Work out how many lines of the listing hold the string "Google", then answer with that number and nothing else.

# Given records
+-------+
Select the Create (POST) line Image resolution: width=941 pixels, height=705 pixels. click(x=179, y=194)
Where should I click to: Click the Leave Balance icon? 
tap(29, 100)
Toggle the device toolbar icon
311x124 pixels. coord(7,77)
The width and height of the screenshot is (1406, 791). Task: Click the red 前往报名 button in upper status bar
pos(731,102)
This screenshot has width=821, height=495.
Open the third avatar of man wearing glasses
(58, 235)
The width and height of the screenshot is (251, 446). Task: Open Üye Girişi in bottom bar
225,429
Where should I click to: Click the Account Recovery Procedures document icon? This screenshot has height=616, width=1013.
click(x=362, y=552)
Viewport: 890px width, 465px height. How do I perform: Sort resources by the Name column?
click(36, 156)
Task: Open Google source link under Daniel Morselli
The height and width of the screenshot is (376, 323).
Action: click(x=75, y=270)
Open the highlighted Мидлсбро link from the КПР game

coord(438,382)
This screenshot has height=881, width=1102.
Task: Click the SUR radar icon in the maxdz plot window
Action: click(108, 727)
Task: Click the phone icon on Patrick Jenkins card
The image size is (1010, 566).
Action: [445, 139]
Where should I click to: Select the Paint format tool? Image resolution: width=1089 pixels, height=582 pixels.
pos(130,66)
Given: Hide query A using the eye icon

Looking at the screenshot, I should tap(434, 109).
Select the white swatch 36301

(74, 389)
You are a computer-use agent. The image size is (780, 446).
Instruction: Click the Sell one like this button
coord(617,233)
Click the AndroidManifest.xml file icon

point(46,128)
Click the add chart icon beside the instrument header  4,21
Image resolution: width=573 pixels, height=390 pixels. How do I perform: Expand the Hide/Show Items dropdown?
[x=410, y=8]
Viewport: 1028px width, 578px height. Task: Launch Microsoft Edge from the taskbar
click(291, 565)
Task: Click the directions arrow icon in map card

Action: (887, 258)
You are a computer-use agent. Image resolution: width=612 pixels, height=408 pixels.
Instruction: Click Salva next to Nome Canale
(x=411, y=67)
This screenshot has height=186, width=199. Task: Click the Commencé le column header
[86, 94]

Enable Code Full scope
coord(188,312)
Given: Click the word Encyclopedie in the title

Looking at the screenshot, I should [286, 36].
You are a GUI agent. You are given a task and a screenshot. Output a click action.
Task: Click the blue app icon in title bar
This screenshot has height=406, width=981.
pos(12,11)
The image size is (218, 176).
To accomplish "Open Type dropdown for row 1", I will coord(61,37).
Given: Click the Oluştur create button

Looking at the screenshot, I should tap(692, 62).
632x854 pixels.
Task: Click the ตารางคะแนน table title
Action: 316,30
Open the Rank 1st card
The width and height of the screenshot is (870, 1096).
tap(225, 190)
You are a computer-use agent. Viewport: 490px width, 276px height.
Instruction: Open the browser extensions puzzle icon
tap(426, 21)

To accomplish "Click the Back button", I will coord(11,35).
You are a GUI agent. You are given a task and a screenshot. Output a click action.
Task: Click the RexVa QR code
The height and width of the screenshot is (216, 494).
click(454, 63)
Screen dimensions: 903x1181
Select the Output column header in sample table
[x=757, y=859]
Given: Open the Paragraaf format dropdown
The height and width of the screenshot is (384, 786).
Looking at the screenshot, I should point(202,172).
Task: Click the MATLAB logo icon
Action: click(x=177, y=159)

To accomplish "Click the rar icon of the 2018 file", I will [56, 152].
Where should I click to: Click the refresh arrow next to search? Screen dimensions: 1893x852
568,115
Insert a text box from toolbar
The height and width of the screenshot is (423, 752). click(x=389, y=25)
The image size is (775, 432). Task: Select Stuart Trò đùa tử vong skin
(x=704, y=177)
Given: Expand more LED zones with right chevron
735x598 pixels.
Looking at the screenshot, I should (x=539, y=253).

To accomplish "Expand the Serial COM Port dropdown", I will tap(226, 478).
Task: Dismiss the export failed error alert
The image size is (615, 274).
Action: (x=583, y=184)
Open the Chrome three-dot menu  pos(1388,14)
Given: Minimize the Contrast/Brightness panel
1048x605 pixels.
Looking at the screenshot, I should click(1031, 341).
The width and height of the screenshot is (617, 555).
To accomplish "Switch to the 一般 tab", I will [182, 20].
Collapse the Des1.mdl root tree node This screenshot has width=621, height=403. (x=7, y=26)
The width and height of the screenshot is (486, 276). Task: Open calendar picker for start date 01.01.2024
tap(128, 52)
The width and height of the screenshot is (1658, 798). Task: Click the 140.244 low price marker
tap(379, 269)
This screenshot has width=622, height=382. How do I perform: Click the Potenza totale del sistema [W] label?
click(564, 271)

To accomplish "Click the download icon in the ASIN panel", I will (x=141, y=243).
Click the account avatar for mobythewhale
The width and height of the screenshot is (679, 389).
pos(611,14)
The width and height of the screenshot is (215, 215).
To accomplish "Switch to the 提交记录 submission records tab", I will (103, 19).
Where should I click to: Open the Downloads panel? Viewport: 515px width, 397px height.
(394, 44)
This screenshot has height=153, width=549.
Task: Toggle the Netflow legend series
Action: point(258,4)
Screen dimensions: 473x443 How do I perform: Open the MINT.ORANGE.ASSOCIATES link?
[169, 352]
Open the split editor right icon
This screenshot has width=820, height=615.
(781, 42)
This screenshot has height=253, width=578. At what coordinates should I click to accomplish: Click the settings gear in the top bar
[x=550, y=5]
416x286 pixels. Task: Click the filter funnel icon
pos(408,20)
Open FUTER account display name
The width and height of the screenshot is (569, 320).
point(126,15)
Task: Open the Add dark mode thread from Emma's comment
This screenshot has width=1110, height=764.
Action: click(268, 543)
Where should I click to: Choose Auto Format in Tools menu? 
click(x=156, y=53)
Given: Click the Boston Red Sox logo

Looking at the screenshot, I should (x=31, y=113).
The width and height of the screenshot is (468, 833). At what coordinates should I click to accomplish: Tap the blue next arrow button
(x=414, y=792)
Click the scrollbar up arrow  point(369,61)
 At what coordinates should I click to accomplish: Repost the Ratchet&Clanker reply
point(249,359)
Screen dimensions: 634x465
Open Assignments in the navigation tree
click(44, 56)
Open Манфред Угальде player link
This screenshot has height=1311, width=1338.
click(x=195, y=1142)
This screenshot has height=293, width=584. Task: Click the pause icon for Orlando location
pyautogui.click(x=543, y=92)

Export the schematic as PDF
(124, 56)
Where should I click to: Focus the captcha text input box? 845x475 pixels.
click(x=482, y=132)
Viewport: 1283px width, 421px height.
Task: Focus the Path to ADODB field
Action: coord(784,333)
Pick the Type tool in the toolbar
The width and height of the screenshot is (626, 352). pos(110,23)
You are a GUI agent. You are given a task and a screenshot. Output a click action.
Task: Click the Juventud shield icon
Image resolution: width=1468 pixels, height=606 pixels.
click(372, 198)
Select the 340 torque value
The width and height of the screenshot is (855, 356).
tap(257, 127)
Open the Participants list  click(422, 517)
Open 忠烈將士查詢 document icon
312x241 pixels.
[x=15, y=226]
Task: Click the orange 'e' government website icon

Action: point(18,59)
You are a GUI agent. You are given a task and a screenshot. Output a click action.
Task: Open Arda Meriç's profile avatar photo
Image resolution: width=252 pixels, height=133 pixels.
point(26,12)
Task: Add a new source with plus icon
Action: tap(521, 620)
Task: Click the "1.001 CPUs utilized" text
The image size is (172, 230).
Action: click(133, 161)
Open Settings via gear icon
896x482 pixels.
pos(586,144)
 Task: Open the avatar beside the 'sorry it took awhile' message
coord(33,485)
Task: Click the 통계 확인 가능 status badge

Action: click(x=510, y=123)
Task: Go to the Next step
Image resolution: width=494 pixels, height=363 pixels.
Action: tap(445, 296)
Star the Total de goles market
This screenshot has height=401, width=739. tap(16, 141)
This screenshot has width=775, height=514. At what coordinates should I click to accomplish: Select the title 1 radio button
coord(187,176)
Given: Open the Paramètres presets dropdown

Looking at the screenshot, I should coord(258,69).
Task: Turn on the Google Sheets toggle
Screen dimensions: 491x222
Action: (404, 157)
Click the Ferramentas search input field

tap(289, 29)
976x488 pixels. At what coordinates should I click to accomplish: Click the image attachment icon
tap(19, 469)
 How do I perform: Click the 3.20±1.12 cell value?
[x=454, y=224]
+-------+
# Written solution
2